- **RECORDS TO PROCESS**:
[start]
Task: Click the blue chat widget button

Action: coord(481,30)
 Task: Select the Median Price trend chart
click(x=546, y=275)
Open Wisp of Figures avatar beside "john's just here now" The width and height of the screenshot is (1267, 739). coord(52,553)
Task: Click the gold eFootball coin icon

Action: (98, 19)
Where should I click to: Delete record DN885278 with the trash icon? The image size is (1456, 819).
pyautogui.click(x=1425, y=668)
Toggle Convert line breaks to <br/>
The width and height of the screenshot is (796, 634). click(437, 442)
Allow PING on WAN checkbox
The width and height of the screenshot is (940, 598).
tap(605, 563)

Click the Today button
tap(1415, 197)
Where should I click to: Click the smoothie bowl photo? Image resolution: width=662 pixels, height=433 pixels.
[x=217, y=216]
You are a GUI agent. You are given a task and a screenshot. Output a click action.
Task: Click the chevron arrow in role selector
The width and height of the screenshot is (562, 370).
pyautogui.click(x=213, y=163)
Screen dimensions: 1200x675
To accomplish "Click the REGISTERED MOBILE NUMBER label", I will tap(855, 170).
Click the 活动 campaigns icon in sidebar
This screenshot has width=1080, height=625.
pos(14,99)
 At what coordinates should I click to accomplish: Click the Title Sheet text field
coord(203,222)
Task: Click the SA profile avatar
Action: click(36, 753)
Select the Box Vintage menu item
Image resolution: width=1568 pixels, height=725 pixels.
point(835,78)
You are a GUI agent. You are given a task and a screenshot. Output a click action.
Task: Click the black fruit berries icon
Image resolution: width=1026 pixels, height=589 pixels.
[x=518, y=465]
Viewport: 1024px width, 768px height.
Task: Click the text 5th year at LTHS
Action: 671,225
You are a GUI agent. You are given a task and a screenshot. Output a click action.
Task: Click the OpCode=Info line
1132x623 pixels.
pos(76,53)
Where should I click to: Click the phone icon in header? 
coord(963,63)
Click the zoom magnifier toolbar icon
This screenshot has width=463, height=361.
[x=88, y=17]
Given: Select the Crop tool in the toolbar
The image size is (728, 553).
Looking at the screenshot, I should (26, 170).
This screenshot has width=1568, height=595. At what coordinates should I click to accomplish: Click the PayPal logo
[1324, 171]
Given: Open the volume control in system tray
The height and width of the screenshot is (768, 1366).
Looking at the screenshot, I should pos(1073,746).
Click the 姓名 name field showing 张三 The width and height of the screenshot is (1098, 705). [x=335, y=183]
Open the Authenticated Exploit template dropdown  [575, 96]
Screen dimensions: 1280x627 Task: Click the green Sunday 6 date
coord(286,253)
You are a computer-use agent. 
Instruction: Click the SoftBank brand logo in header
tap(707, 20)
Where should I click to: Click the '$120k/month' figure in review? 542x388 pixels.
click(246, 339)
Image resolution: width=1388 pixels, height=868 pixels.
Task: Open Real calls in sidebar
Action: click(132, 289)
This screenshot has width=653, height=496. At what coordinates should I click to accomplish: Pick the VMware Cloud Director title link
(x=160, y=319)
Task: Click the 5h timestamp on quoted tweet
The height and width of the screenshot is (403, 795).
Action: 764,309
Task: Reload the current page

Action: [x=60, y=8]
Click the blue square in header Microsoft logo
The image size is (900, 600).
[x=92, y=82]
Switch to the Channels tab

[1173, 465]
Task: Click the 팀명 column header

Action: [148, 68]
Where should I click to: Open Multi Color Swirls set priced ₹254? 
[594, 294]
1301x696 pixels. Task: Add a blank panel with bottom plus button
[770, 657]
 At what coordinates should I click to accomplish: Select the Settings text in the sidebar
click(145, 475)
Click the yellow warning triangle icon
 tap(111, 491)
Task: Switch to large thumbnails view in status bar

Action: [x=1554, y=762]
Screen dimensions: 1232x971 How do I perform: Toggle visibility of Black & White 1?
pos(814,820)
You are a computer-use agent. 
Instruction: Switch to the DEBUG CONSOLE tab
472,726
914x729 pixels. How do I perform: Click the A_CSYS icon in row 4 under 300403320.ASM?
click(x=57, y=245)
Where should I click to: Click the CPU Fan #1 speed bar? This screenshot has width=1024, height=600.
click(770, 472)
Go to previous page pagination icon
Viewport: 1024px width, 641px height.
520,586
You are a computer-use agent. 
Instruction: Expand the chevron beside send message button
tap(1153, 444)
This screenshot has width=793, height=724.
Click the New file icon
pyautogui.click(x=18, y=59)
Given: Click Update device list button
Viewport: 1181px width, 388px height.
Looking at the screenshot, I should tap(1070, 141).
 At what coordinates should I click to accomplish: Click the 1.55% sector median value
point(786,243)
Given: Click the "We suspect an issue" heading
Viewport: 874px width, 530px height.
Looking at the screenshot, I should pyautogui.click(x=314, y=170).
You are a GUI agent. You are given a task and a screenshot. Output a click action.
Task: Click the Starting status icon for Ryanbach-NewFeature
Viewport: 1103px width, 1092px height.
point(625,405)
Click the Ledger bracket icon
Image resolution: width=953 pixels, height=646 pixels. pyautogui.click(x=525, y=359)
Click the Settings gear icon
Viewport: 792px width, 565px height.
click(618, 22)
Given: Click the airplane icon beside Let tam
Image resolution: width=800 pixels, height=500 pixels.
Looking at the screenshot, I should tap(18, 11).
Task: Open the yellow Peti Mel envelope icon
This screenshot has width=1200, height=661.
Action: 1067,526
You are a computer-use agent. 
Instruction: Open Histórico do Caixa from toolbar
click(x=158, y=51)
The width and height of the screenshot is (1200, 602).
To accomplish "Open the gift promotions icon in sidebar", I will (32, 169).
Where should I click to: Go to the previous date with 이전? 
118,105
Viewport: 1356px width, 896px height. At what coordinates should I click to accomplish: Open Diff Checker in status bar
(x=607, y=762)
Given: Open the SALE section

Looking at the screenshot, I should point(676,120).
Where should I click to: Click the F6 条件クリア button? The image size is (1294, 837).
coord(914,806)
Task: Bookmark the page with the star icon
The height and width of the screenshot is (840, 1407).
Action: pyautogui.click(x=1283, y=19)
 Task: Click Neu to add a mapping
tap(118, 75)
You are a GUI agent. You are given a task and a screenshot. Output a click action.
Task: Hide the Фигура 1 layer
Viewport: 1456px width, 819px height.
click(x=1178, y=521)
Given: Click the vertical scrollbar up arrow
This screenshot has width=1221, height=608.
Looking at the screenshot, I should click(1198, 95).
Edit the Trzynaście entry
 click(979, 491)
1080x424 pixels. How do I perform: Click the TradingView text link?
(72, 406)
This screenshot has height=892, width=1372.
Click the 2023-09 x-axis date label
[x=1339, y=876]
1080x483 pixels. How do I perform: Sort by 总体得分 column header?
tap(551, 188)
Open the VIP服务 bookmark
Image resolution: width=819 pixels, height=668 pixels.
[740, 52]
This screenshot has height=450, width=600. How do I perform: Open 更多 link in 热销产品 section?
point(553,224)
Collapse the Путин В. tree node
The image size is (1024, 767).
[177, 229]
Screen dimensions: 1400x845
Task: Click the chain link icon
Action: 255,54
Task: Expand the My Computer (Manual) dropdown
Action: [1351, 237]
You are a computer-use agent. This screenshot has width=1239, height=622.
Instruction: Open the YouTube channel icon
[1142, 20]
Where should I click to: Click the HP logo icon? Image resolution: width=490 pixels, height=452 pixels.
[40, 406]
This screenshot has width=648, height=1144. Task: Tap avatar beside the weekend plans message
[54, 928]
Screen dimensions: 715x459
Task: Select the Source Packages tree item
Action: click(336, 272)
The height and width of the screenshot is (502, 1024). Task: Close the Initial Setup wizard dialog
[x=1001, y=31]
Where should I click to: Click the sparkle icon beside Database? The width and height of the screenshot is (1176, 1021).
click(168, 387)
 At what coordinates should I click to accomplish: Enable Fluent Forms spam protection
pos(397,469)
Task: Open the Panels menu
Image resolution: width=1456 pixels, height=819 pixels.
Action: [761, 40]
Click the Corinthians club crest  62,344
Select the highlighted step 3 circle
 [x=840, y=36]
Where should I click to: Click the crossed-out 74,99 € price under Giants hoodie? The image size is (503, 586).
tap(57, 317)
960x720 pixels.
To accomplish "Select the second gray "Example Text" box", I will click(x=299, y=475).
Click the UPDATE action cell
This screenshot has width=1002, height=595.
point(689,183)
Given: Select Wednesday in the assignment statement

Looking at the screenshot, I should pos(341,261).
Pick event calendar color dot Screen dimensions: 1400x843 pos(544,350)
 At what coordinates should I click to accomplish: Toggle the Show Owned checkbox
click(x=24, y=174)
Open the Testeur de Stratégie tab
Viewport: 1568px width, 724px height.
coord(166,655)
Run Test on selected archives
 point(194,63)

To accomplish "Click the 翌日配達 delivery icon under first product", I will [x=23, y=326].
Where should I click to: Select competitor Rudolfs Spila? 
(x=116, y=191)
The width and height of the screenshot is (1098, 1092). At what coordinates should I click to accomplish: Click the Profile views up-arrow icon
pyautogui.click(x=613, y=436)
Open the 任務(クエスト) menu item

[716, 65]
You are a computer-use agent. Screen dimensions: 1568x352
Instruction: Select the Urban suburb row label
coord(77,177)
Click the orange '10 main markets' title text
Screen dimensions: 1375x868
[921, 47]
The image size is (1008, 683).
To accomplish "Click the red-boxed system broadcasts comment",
[end]
- **TASK DIRECTIONS**: Render the data, from its first line through the line containing "Open Wisp of", inclusive, as a Markdown table with the columns No. and Line. Number each line and leave out blank lines.

- **SOLUTION BELOW**:
| No. | Line |
|---|---|
| 1 | Task: Click the blue chat widget button |
| 2 | Action: coord(481,30) |
| 3 |  Task: Select the Median Price trend chart |
| 4 | click(x=546, y=275) |
| 5 | Open Wisp of Figures avatar beside "john's just here now" The width and height of the screenshot is (1267, 739). coord(52,553) |